15. Uit hetgeen hiervoor is overwogen en beslist volgt dat het beroep gegrond is voor zover het betreft de in de informatiebeschikking opgenomen vaststelling dat niet is voldaan aan de informatieplicht van artikel 47 Awr en voor het overige ongegrond.
16. Omdat de rechtbank het beroep gedeeltelijk gegrond verklaart, bepaalt de rechtbank dat verweerder eiser het door hem betaalde griffierecht vergoedt.
17. De rechtbank veroordeelt verweerder voorts gelet daarop in de door eiser gemaakte proceskosten. Deze kosten stelt de rechtbank op grond van het Besluit proceskosten bestuursrecht voor de door een derde beroepsmatig verleende rechtsbijstand vast op € 1.500 (1 punt voor het indienen van het bezwaarschrift en 1 punt voor het horen met een waarde per punt van € 249, 1 punt voor het beroepschriften en 1 punt voor het verschijnen ter zitting, met een waarde per punt van € 501 en een wegingsfactor 1).

Beslissing

De rechtbank:
- verklaart het beroep gegrond voor zover het betreft de in de informatiebeschikking
vastgestelde schending van de informatieplicht van artikel 47 Awr;
- vernietigt de uitspraak op bezwaar en de informatiebeschikking voor zover deze betreffen
de vastgestelde schending van de informatieplicht van artikel 47 Awr;
- verklaart het beroep voor zover het betreft de in de informatiebeschikking vastgestelde
schending van de administratieplicht van artikel 52 Awr ongegrond;
- draagt verweerder op het betaalde griffierecht van € 46 aan eiser te vergoeden;
- veroordeelt verweerder in de proceskosten van eiser tot een bedrag van € 1.500.
Deze uitspraak is gedaan door mr.
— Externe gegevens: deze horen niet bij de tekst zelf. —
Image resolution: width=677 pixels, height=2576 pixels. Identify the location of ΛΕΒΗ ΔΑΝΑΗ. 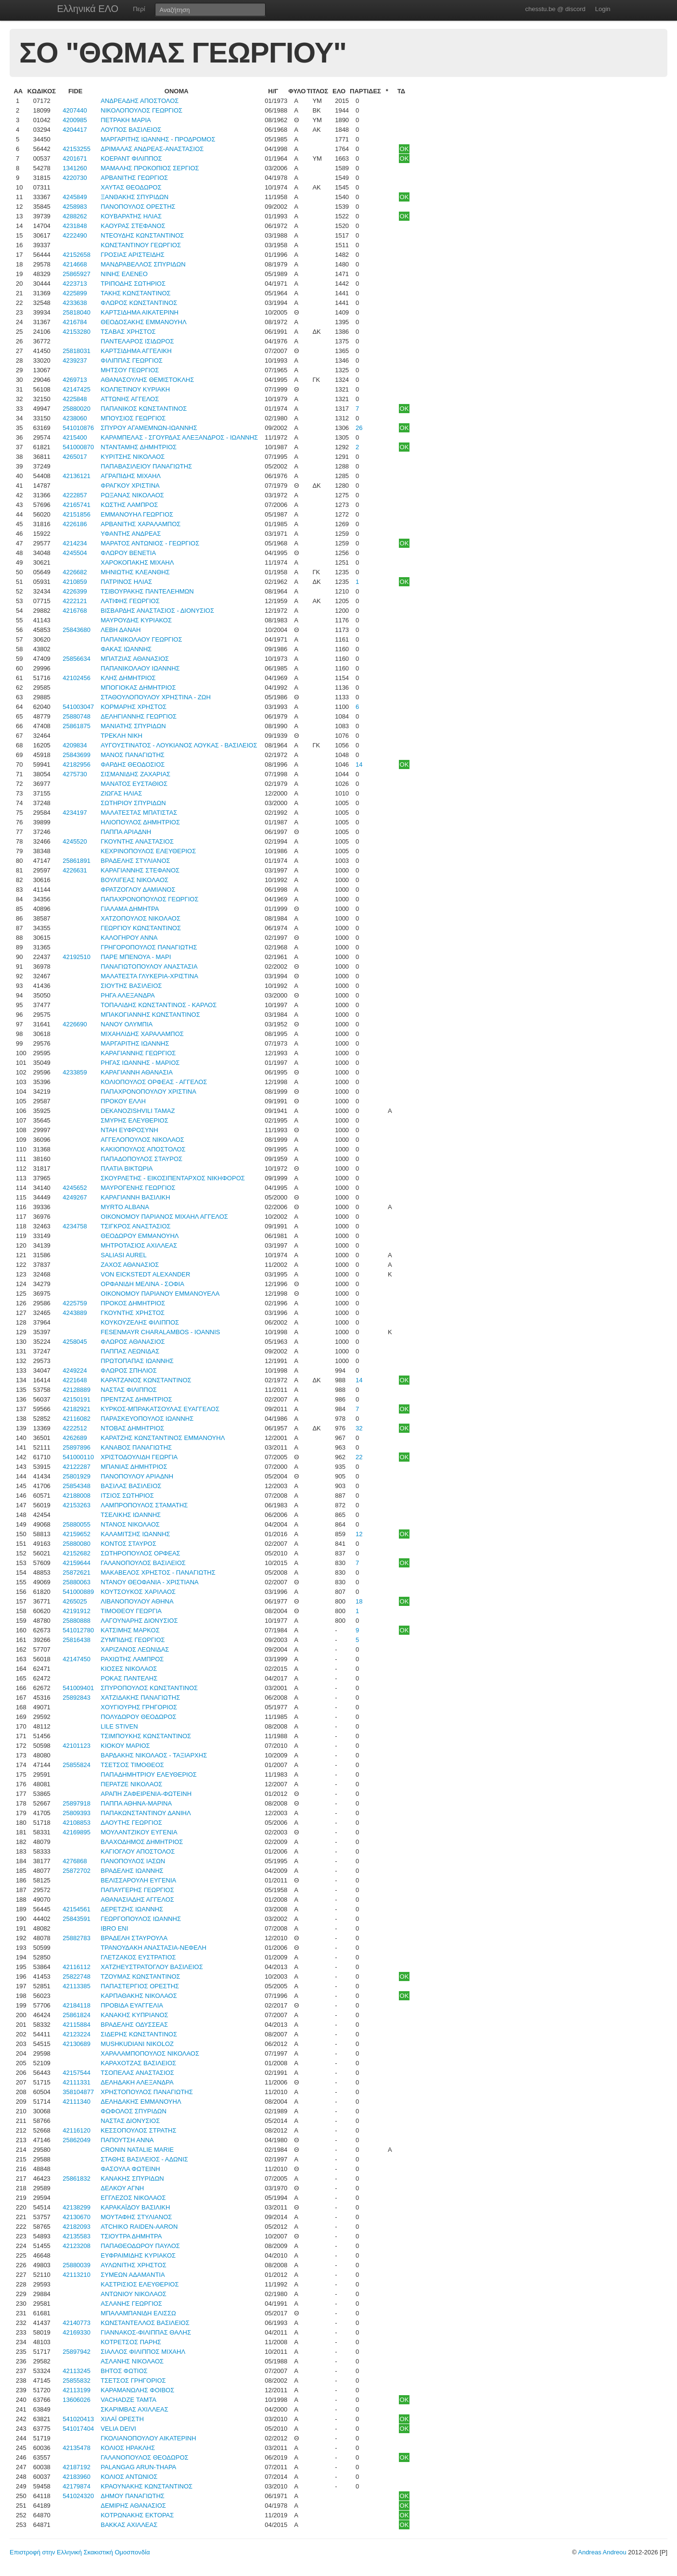
(121, 629).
A.M.A.M. Kager, rechter, in aanwezigheid van mr. T.L. Gaarman-Jonkers, griffier. De beslissing is in het openbaar uitgesproken op 11 december 2018.
w.g. griffier w.g. rechter
Afschrift verzonden aan partijen op:

Rechtsmiddel

Tegen deze uitspraak kan binnen zes weken na de dag van verzending daarvan hoger beroep worden ingesteld bij het gerechtshof Arnhem-Leeuwarden.